EFE
BARCELONA. Una veintena de bomberos de Barcelona, que recientemente viajaron a Londres en uno de los aviones de British Airways contaminado de radiactividad por polonio-210, pedirán al ayuntamiento que les someta a una revisión médica colectiva para despejar cualquier duda sobre su estado de salud.
Según informaron a Efe fuentes municipales, el grupo, formado por 18 bomberos y dos mandos, regresaron antier por la tarde a Barcelona procedente de Londres, donde ya les informaron de que el avión en el que habían ido estaba afectado por la investigación.

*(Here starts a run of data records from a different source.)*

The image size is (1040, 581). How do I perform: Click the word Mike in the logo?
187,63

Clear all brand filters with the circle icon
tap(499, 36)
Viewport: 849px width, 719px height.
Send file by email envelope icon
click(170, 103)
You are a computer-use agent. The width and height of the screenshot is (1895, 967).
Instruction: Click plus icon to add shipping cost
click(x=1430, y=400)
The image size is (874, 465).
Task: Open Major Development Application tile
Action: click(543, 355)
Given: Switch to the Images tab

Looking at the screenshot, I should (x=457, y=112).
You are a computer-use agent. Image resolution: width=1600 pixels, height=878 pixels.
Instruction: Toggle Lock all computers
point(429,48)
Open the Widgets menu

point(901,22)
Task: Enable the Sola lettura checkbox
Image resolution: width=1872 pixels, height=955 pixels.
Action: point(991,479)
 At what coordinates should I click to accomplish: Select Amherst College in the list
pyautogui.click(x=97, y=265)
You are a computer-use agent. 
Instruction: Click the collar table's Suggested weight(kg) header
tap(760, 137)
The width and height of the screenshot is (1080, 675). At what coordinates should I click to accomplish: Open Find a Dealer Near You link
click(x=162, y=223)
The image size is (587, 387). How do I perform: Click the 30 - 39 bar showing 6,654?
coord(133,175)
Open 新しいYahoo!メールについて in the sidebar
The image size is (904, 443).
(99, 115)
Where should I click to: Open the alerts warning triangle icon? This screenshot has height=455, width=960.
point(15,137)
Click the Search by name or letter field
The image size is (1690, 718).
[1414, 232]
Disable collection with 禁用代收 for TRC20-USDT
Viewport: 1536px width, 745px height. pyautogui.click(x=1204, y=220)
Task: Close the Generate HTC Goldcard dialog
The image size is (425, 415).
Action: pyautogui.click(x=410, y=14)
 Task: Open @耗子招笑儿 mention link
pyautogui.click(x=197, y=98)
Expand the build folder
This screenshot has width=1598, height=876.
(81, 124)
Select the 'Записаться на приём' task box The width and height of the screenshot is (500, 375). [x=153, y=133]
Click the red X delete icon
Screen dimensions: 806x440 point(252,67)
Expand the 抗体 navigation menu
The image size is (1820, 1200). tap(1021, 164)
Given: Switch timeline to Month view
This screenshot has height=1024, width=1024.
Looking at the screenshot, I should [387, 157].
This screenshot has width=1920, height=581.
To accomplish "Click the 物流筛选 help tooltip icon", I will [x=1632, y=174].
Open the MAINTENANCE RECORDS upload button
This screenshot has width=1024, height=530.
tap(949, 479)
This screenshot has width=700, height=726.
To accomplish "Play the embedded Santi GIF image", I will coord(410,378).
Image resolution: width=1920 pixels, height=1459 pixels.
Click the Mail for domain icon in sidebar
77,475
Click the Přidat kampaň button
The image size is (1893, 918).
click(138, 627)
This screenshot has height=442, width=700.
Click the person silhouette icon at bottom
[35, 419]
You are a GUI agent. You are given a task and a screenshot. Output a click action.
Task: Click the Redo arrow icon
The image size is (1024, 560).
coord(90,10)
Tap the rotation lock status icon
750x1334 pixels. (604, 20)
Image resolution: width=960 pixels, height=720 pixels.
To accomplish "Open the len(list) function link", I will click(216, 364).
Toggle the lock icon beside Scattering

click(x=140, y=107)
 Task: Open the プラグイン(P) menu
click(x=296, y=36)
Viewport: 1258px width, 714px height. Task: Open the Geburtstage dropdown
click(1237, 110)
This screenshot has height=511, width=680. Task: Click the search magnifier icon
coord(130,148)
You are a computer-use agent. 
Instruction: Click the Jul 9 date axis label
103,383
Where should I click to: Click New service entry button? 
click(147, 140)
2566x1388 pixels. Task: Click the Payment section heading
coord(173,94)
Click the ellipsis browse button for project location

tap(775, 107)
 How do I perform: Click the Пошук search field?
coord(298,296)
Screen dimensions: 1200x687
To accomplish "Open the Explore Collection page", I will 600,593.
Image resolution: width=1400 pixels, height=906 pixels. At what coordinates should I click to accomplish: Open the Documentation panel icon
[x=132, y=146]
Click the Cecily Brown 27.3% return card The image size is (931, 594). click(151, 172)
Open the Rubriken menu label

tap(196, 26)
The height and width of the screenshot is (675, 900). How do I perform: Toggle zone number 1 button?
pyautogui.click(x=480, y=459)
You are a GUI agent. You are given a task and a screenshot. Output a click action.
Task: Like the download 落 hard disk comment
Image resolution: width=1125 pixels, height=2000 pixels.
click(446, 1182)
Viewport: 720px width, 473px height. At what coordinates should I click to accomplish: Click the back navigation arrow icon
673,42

Los bomberos llegaron anteayer a Barcelona sin ocultar «cierta preocupación», según las mismas fuentes.
El grupo de bomberos asistieron en una escuela especializada del Reino Unido a un curso de dirección y control de siniestros para completar su formación como futuros cabos de este cuerpo municipal.
En el The Fire Service College, un prestigioso centro de referencia mundial, situado en Moreton-in-Marsh, en el condado de Gloucestershire, próximo a Oxford, los bomberos barceloneses fueron informados por sus mandos de los síntomas derivados de una eventual contaminación por partículas radiactivas.
Los bomberos de Barcelona tomaron el vuelo de British Airways BA479 que despegó de la capital catalana a las 11.30 horas del pasado 26 de noviembre, con destino a Heathrow.
Este vuelo es el último que consta en la lista facilitada por la compañía aérea al Ministerio de Sanidad español, en los que figuran 26 vuelos a Madrid y Barcelona con posible contaminación de polonio 210.
Tranquilizar a las familias Fuentes de los bomberos señalaron que, de momento, el grupo trata de resarcirse del cansancio provocado por el viaje y, sobre todo, por el exigente cursillo que han seguido en Gran Bretaña, pero han anunciado que están dispuestos a presionar al Ayuntamiento de Barcelona para que se haga una prueba conjunta y, así, «poder tranquilizar a las familias».
En principio, según afirmaron las autoridades británicas y corroboró el Ministeriod e Sanidad español, parece tratarse de una contaminación de alcance reducido por lo que no es previsible que se produzca ningún efecto sobre la salud de las personas que eventualmente hayan podido viajar en estos vuelos. Los síntomas iniciales que tiene una persona que ha sufrido una exposición alta al polonio 210 son náuseas, vómitos, diarrea, salivación excesiva y deshidratación.